**REQUEST**.
Copy out, character for character, the lines from the one containing "Where should I click to: Choose" through the one containing "click(x=74, y=220)", including both of those lines.
======== DATA TO USE
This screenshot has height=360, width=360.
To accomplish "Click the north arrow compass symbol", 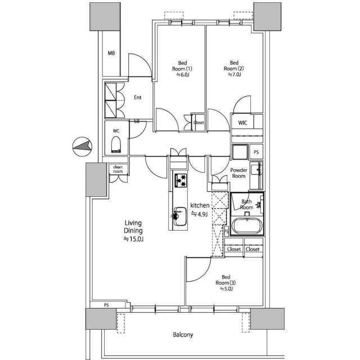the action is point(82,147).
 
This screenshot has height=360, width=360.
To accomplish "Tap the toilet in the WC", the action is point(116,145).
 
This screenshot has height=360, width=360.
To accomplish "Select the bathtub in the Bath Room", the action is point(247,225).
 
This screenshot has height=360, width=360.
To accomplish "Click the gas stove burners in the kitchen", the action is point(181,180).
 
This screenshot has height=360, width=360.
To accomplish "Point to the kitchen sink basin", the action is point(180,216).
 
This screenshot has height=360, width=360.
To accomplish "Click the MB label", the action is point(111,53).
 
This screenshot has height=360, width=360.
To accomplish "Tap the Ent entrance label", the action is point(137,97).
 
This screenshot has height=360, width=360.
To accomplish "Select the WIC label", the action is point(242,123).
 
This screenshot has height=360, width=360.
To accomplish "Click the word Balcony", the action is point(183,335).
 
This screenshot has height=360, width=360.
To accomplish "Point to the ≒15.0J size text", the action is point(133,239).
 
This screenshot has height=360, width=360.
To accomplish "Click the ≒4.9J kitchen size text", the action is point(199,214).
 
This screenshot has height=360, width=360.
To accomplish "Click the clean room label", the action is point(118,169).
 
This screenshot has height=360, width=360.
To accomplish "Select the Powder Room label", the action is point(238,173).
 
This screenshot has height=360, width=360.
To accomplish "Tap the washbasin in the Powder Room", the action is point(256,170).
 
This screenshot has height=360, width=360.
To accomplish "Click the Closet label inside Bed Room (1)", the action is point(199,123).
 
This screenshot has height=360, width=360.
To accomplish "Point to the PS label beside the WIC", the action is point(256,152).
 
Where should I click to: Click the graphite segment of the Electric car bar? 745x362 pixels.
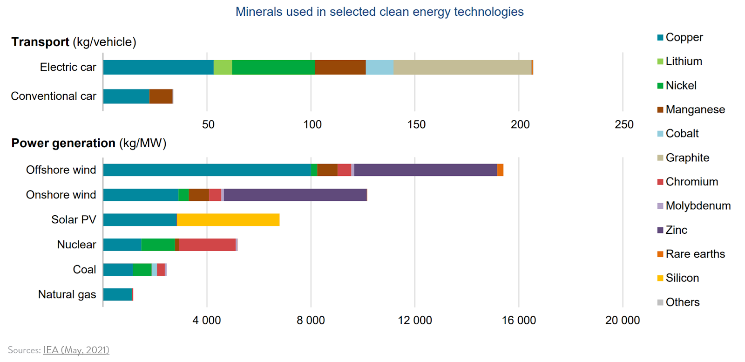click(x=462, y=68)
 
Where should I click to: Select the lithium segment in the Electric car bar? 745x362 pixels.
click(x=223, y=68)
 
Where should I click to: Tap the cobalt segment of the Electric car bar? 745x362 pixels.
click(x=379, y=68)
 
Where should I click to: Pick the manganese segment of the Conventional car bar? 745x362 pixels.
click(x=161, y=96)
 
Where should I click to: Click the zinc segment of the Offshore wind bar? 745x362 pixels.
click(x=425, y=170)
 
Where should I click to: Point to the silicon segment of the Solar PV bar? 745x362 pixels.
click(x=228, y=220)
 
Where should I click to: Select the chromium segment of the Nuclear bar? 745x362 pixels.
click(x=207, y=245)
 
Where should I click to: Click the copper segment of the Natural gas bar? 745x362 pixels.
click(x=117, y=294)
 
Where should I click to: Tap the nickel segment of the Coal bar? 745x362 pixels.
click(x=142, y=270)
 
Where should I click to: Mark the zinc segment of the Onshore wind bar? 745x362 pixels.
click(x=295, y=195)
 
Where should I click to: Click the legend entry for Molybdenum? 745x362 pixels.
click(x=698, y=206)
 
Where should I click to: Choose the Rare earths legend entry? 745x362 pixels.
click(x=695, y=254)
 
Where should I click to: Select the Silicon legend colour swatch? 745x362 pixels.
click(x=660, y=278)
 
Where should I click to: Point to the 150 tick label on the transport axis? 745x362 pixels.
click(x=416, y=124)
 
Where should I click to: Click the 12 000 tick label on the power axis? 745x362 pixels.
click(x=415, y=321)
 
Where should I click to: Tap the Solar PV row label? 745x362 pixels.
click(x=74, y=220)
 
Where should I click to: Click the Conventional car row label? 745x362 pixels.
click(x=54, y=96)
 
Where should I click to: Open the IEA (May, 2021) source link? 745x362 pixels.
click(x=76, y=350)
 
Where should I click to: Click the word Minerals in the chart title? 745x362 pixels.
click(x=259, y=12)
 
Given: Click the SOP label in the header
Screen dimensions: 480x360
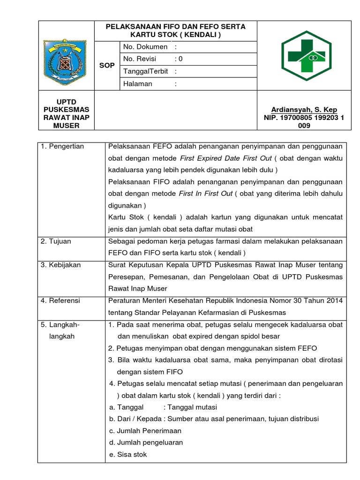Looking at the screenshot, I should [107, 65].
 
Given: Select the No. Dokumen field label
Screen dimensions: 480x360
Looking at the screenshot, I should [145, 47].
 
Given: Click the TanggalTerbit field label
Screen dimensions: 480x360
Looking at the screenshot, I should [146, 71].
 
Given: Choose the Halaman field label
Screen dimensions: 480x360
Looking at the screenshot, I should [137, 83].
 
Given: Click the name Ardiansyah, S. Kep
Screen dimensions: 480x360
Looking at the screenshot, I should [304, 110].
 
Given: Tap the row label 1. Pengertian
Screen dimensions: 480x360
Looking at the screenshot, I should [62, 146].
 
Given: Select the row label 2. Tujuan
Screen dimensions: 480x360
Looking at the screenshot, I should [56, 241].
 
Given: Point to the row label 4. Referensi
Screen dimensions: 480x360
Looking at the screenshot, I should [60, 300].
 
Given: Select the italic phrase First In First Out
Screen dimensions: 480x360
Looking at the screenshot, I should [206, 194].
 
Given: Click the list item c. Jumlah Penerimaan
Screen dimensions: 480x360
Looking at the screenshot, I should [145, 431].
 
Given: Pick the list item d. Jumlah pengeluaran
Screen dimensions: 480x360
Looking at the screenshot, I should [146, 442].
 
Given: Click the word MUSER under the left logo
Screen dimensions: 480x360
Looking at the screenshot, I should [66, 126].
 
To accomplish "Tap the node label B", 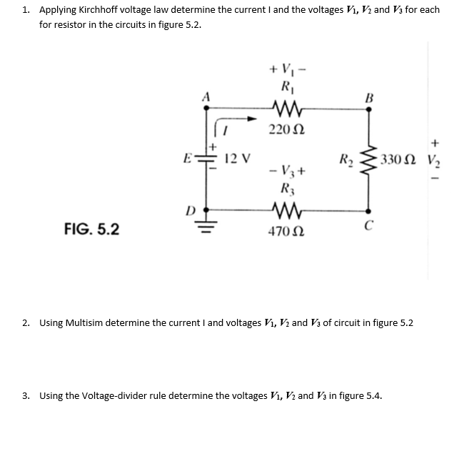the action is tap(369, 97).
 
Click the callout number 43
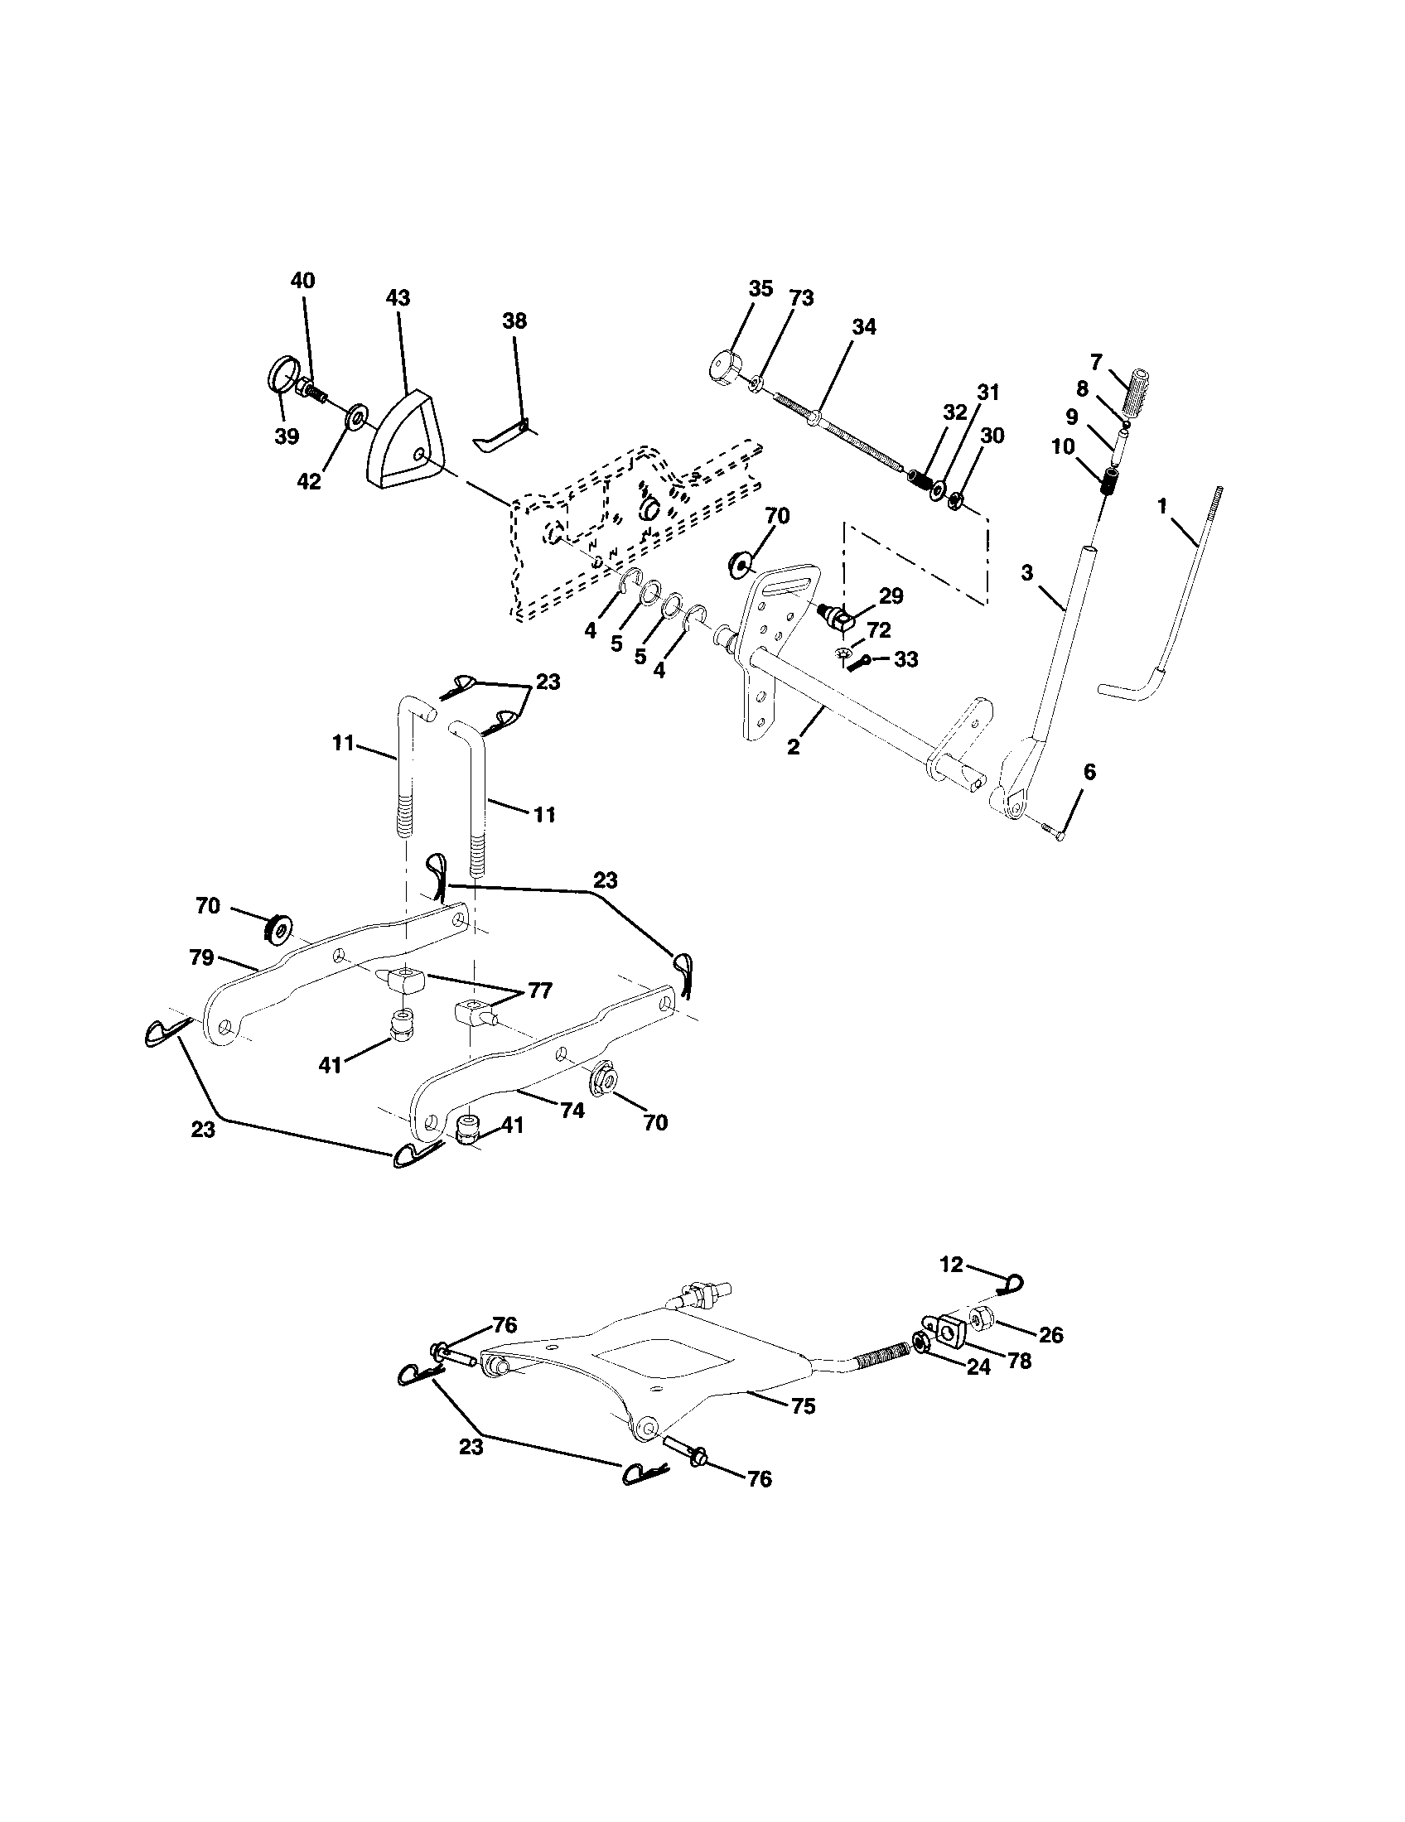coord(398,298)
================
**PROBLEM SOLUTION**.
Where should I click to: Choose the Rare earths legend entry? 745x362 pixels.
click(x=695, y=254)
 
Where should I click to: Select the Silicon legend colour swatch? 745x362 pixels.
click(x=660, y=278)
 
Where should I click to: Point to the 150 tick label on the transport axis? 745x362 pixels.
click(x=416, y=124)
 
Where should I click to: Click the 12 000 tick label on the power axis? 745x362 pixels.
click(x=415, y=321)
 
Where should I click to: Tap the Solar PV row label? 745x362 pixels.
click(x=74, y=220)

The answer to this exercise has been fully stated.